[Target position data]
※ ※ ※
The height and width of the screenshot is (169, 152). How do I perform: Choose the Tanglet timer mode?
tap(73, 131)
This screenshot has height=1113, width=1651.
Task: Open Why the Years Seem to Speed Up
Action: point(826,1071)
※ ※ ※
What is needed:
Reword the data above by changing "perform" to "carry out" throughout, leaving everything else the same.

Result for this exercise:
The height and width of the screenshot is (169, 152). How do I carry out: Choose the Tanglet timer mode?
tap(73, 131)
This screenshot has height=1113, width=1651.
Task: Open Why the Years Seem to Speed Up
Action: point(826,1071)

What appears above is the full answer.